El campo del uso terapéutico de plantas como alternativa válida al tratamiento con medicamentos, está expuesto a un sinnúmero de problemas tales como: Identificación inadecuada, adulteración, contaminación y la carencia de métodos científicos de estudio de seguridad o toxicidad, por lo que el empleo de muchos principios herbolarios sigue basándose, desafortunadamente y con frecuencia, en evidencia empírica.

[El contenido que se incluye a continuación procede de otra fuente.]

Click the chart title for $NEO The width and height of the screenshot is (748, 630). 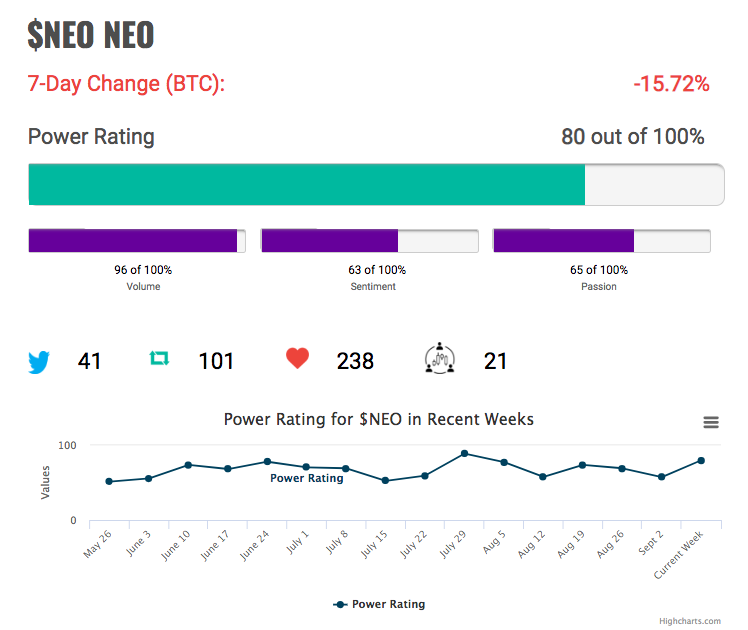pyautogui.click(x=379, y=419)
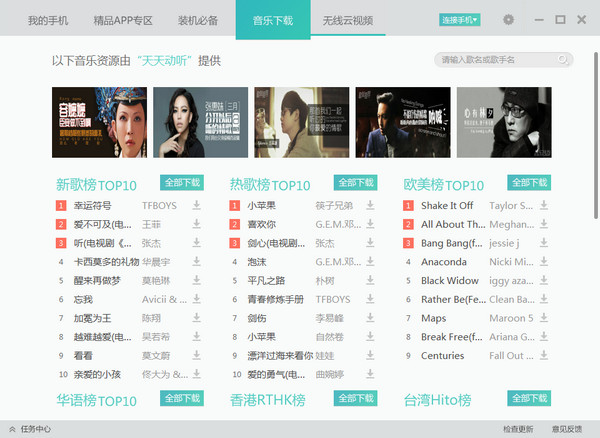The width and height of the screenshot is (600, 438).
Task: Download the song 幸运符号 by TFBOYS
Action: tap(197, 205)
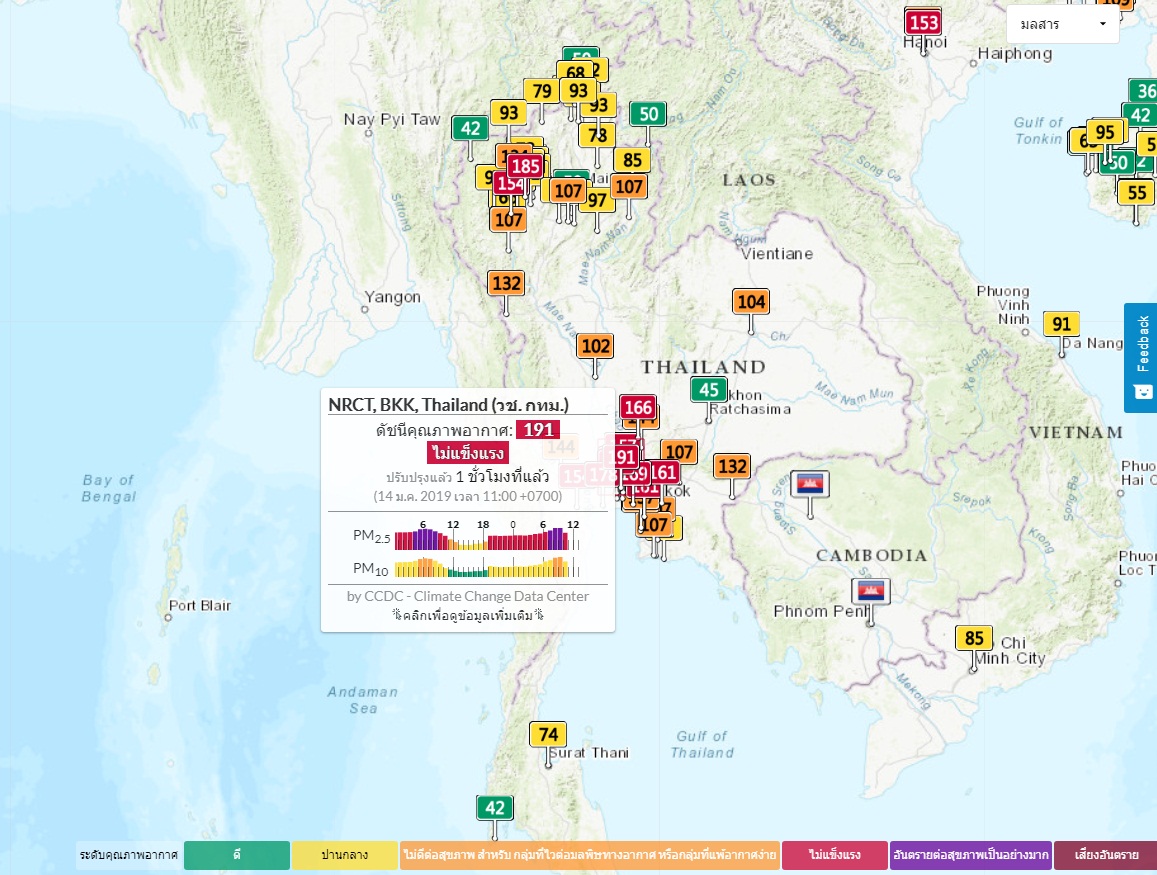Click the orange 132 marker east of Bangkok

(x=732, y=466)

Siempre que se decida consumir una planta o un producto “natural” con fines terapéuticos, debe consultarse la mayor literatura científica disponible en relación con su seguridad e idealmente estar bajo la supervisión de un profesional.  Un sitio de consulta objetivo y científico lo constituyen las diferentes universidades del país que cuentan con Herbario, para el caso del Hospital Universitario San Vicente de Pául, el Herbario de la Universidad de Antioquia constituye un ente asesor muy valioso y su teléfono 094-2105614, está disponible para consultas por parte del personal de salud y del público en general.